或者,辅助函数生成的显式模式可以并行传递给grep进程运行!下面显示了 vmatchPattern 的用法,但 可能有理由使用不同的工具进行分析。 请参阅有关此主题的评论。

# first, allow mismatches to the original pattern
# the result is a "ByPos_MIndex" object of length 1000
  m1 <- vmatchPattern(seq1, ref, max.mismatch = 1) # as before...
  n1 <- elementNROWS(m1) # counts the number of elements (matches)
  which(n1 > 0) # which of the 1000 ref sequence had a match with 0 or 1 mismatches?
>  [1]  14  71  73  76  79  88  90 108 126 129 138 141 150 160 163 179 180 195 200
> [20] 205 212 225 227 239 241 246 247 255 276 277 280 299 310 335 338 345 347 357
> [39] 359 369 378 383 387 390 391 404 409 410 414 418 469 472 479 488 499 509 523
> [58] 531 533 567 571 574 580 588 590 591 594 601 634 636 646 654 667 679 685 694
> [77] 696 713 717 732 734 737 749 750 761 762 783 815 853 854 857 903 929 943 959
> [96] 969 981 986 998

# Second search each of the patterns with lapply
# generates seven lists of objects, each of length 10000
  pat2 <- makeDel(seq1, 1)
  m2 <- lapply(pat2, function(pat) vmatchPattern(pat, ref))

# generates 22 lists of objects, each of length 10000
  pat3 <- makeIns(seq1, 1)
  m3 <- lapply(pat3, function(pat) vmatchPattern(pat, ref))

m2m3 中的第二个和第三个结果是 "ByPos_MIndex" 个对象的列表。下面的示例从 m2 中提取匹配项的数量,并以 str() 的缩写形式显示这些匹配项。列表中的每个值标识与相应模式至少有一个匹配的参考序列。
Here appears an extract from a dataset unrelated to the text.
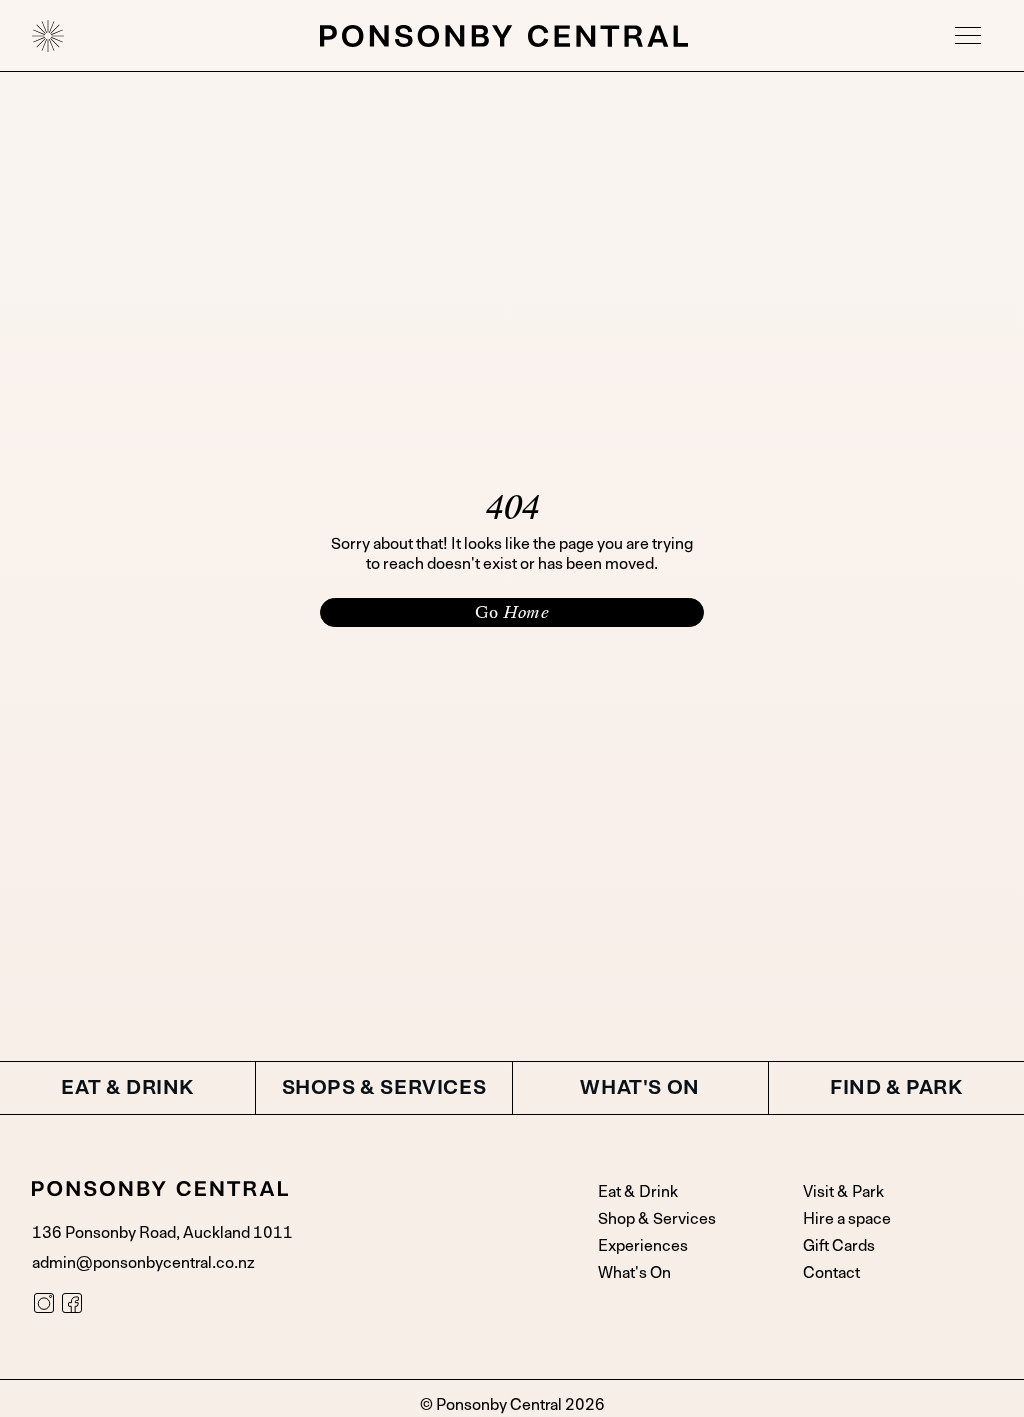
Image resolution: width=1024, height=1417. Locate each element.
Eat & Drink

  n2 <- lapply(m2, elementNROWS)
  str(sapply(n2, function(n) which(n > 0)))
> List of 7
>  $ : int [1:14] 14 138 179 335 369 391 567 679 713 734 ...
>  $ : int [1:18] 138 200 240 298 310 343 510 594 598 599 ...
>  $ : int [1:15] 21 26 45 60 260 497 541 600 607 642 ...
>  $ : int [1:17] 27 54 120 121 123 132 210 242 244 257 ...
>  $ : int [1:18] 15 33 110 126 154 419 528 539 546 606 ...
>  $ : int [1:12] 24 77 79 139 525 588 601 679 770 850 ...
>  $ : int [1:15] 179 345 378 414 469 571 574 580 591 713 ...

最后一个示例通过相同的机制检查 22 个 "ByPos_MIndex" 对象 (m3) 的第三个列表。显示22个变体中,有的匹配失败,有的匹配一次,有5个匹配两次。
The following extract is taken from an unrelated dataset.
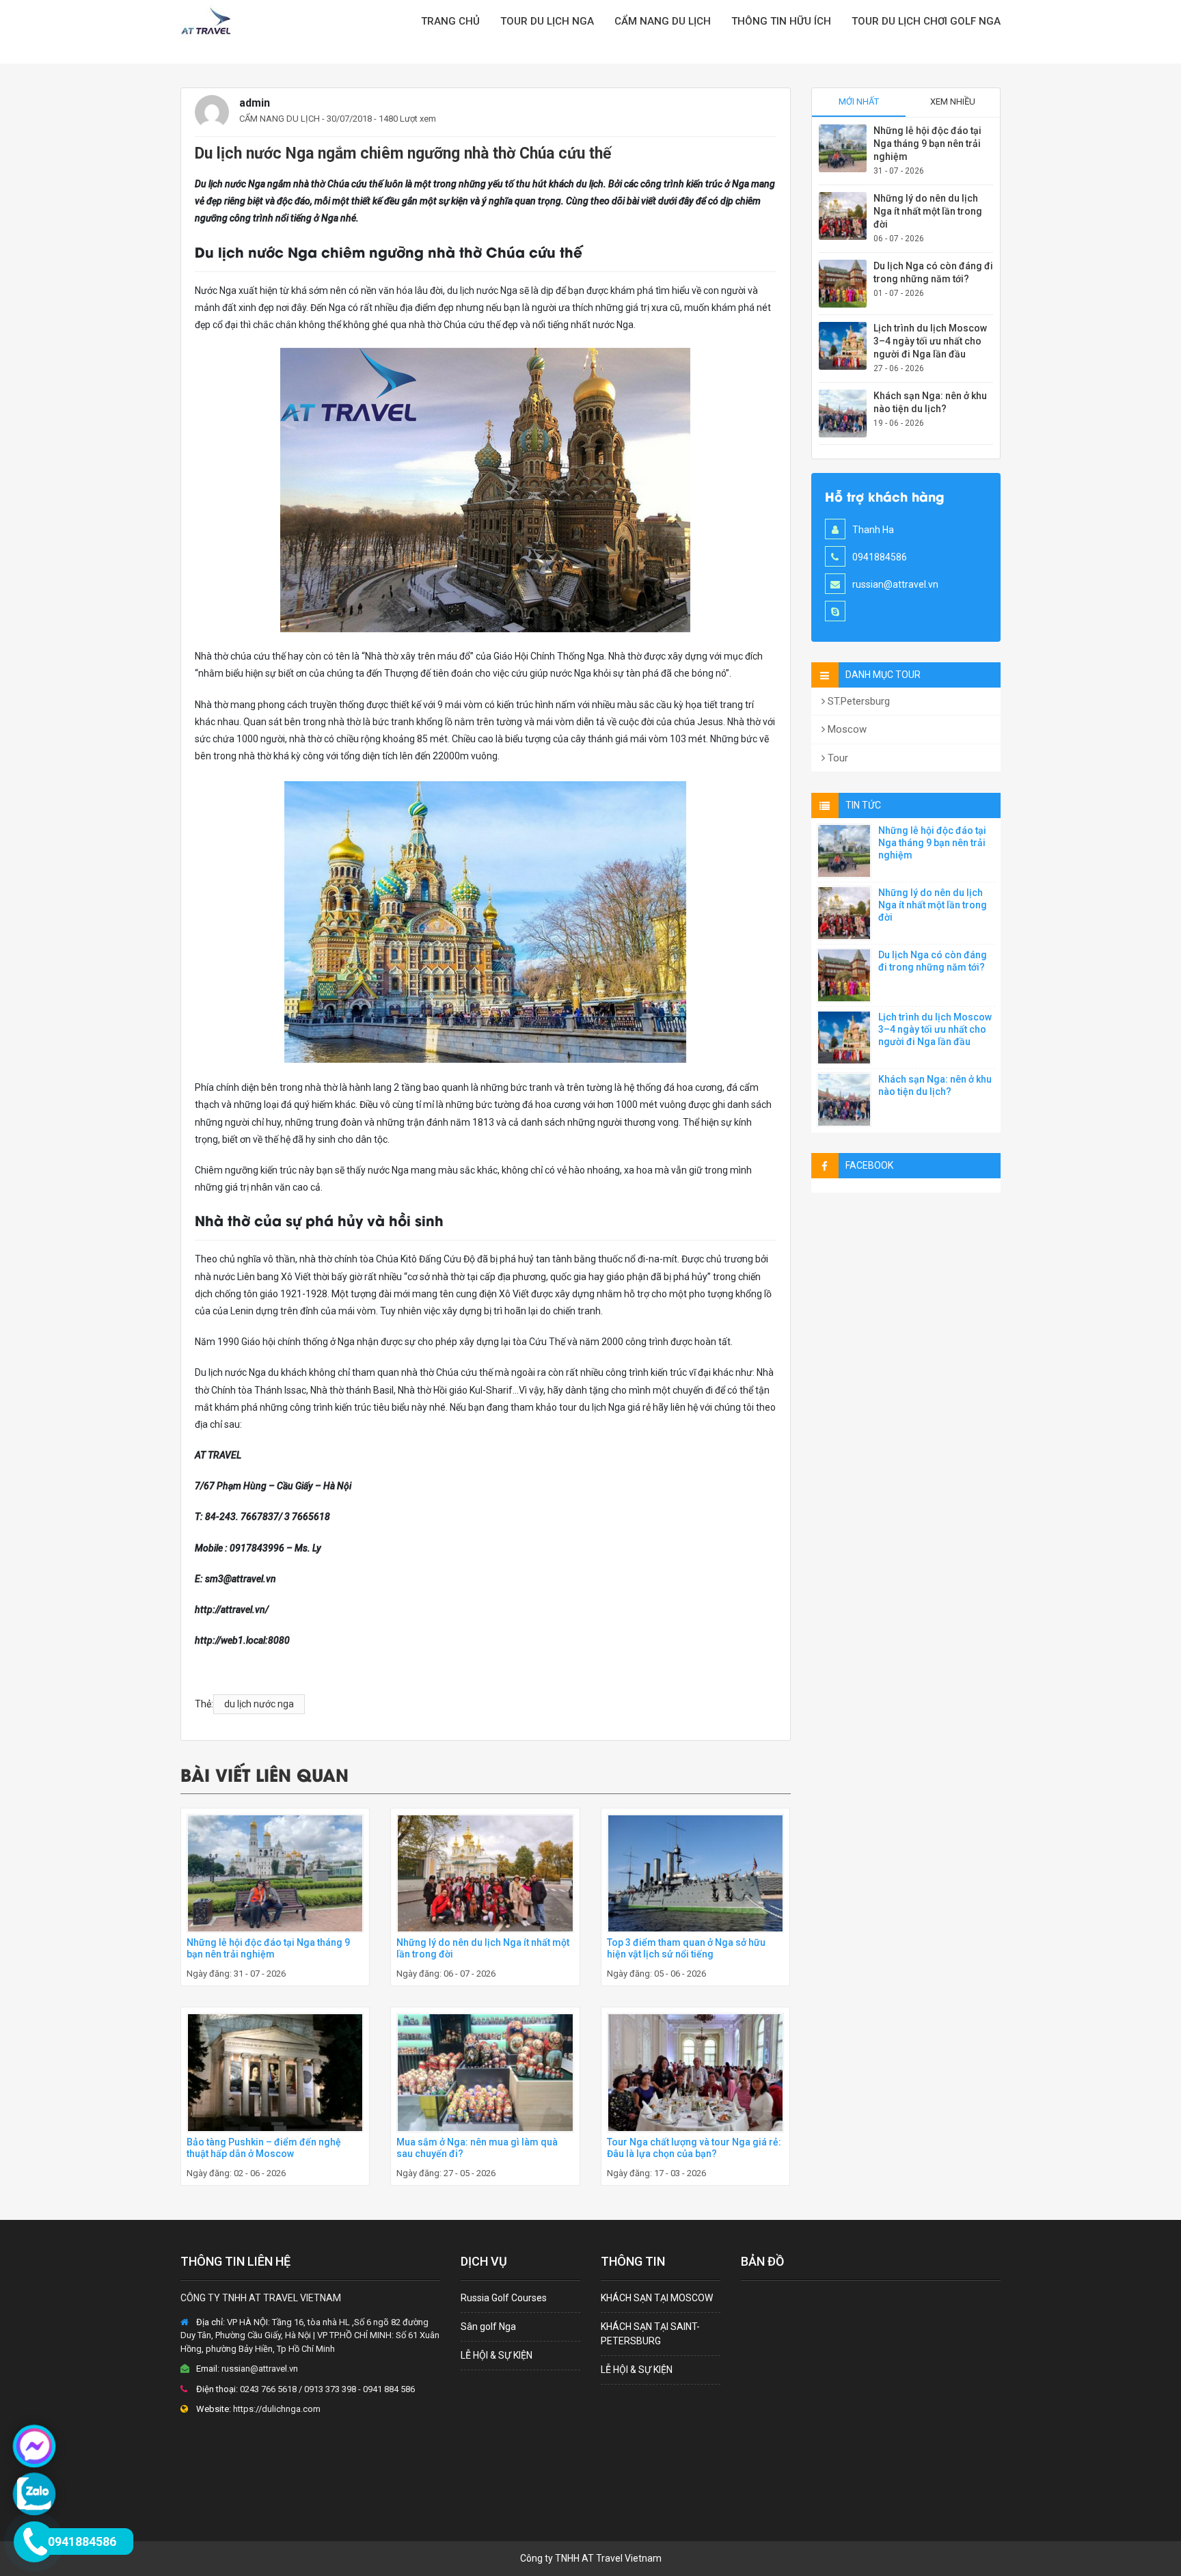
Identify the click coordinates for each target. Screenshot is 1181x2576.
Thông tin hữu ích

    n3 <- lapply(m3, elementNROWS) # extract all counts
    names(n3) <- sprintf("pat_%02d", seq_along(n3)) # for convenience
    str(lapply(n3, function(n) which(n > 0)))
> List of 22
>  $ pat_01: int 679
>  $ pat_02: int 391
>  $ pat_03: int(0) 
>  $ pat_04: int 737
>  $ pat_05: int(0) 
>  $ pat_06: int(0) 
>  $ pat_07: int 108
>  $ pat_08: int 276
>  $ pat_09: int 439
>  $ pat_10: int [1:2] 764 773
>  $ pat_11: int(0) 
>  $ pat_12: int [1:2] 22 820
>  $ pat_13: int 795
>  $ pat_14: int [1:2] 914 981
>  $ pat_15: int(0) 
>  $ pat_16: int 112
>  $ pat_17: int 884
>  $ pat_18: int(0) 
>  $ pat_19: int [1:2] 345 378
>  $ pat_20: int [1:2] 571 854
>  $ pat_21: int 574
>  $ pat_22: int(0) 

不用说,为了提取序列信息,仍有大量数据争论。这可以使用 matchPattern 的帮助页面进行编码,并对 help("lowlevel-matching", package = "Biostrings").

中描述的模式匹配逻辑有一定的了解。

尽管 Biostrings 中的例程使用非常快速且非常节省内存的算法来处理大型序列。 Joe 似乎发现原始搜索在其他情况下更快。总有更多需要学习!